Panicked Europe faces demise over refugees

Jan 24, 2016

The never-ending flow of refugees to Europe from war-torn Syria and Iraq has handed the EU yet another crisis

Time is running out to solve Europe's refugee crisis with the unity of the continent hanging in the balance, top officials at the elite World Economic Forum in Davos said Friday.

The waves of refugees still making their way to Europe has been a hot topic at the Swiss ski resort, with opinions ranging from calls for an ageing Europe to seize an opportunity to stark warnings of impending disaster.

"We have a few weeks to concretely deliver our options... otherwise you have country-by-country solutions (and that is) the beginning of the dismantling for sure," Emmanuel Macron, the French economy minister, told an audience of billionaires and business leaders.

The never-ending flow of refugees to Europe from war-torn Syria and Iraq has handed the EU yet another crisis, following last year's debt battles with Greece and the face-off with Russia over Ukraine.

The confirmation that at least 44 migrants drowned off the coast of Turkey and Greece early on Friday cast its shadow over the usually upbeat Davos meetings.

Macron's bleak assessment followed a warning by Dutch Prime Minister Mark Rutte, who said Europe only had six to eight weeks left to solve the refugee problem.

"When spring comes and the numbers quadruple, we cannot as the EU cope with the numbers any longer," Rutte said.

But Polish Foreign Minister Witold Waszczykowski said his fellow Europeans had overlooked migration coming to Poland from war-torn Ukraine, a burden not adequately acknowledged in Brussels, the EU capital.

"We are alone in handling this crisis," the eurosceptic Polish minister said, while adding that the refugees from Syria and Iraq, despite all the problems, were now safe.

EU foreign affairs head Federica Mogherini warned against the hypocrisy displayed by some EU member states that on one hand urged European solutions, only to reject them later as too generous for refugees.

"We risk this cycle that countries ask for European responses, then they prevent these European responses from taking place," she said, warning against using the crisis for electoral purposes.

 

'Panic' in Europe 

Mario Draghi, the powerful head of the European Central Bank, said the refugees could be an "opportunity" to stimulate economic growth, but it was too early to tell.

"Our society will change, in which direction one can only guess," he said to a packed room in the Swiss ski resort.

George Soros, the 85-year-old financier and one-time refugee, told a dinner of big players that the numbers of migrants were now dangerously high.

"We have passed a tipping point where the influx reduces the capacity of the countries to assimilate or integrate the refugees," he said.

"There is panic (in Europe)," he said darkly.

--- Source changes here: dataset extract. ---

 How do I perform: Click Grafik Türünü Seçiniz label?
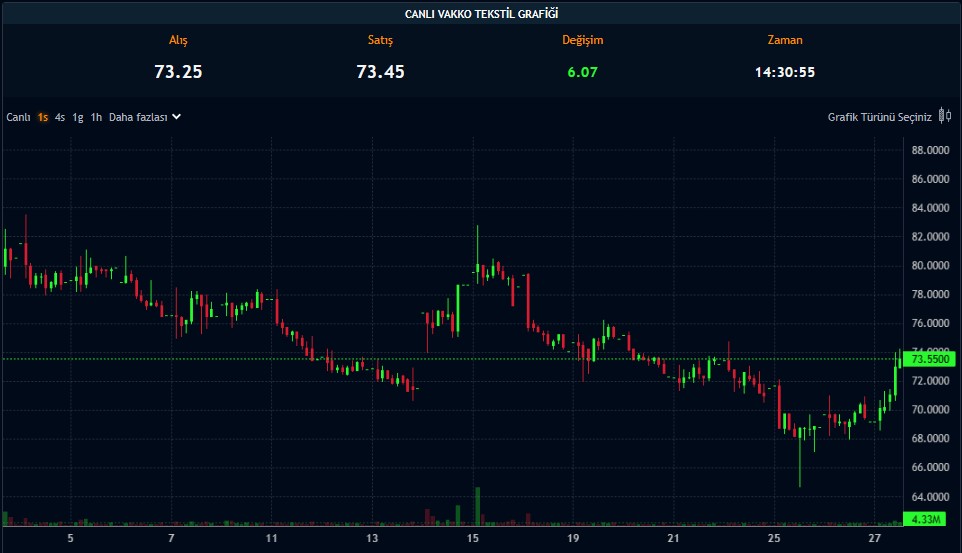[x=879, y=117]
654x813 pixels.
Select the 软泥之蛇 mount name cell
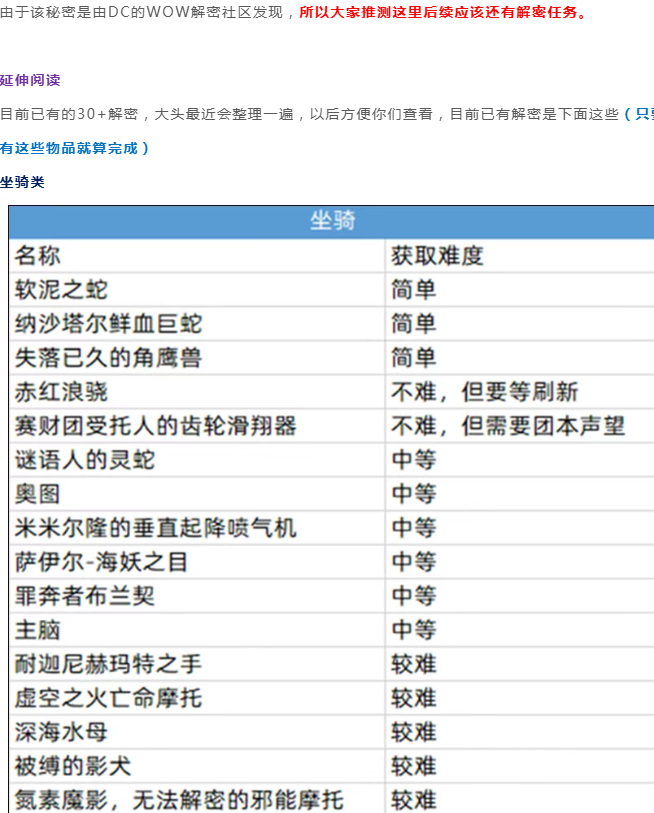[x=61, y=290]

But Helene Rey, one of Europe's up-and-coming economists, said it was not too late.

"It is an opportunity. You have to invest in the integration of refugees and you get a return on that investment down the road," said the French academic.

This view was echoed by the International Monetary Fund that said in a report released in time for Davos: "In the long run, the economic impact will depend on the speed of integration of refugees into the labour market."

US Secretary John Kerry called in Davos for a 30-percent increase in humanitarian funding from the United Nations for refugees.

This would bring the level of aid from $10 billion in 2015 to $13 billion this year, a State Department official said.

Kerry said President Barack Obama would host a summit on refugees at the UN General Assembly in New York later this year in a sign that the issue is sounding alarms worldwide.

Kenya, which has hosted refugees from Somalia and Sudan for decades, said Europe was merely getting a taste of Africa's problems.

"It is new for Europe, it is not new for the rest of the world," said Kenya's Foreign Minister Amina Mohamed.

"Maybe that mindset will change (in Europe), maybe it will shift so that you start looking at other people in the same way that you look at yourselves," she said.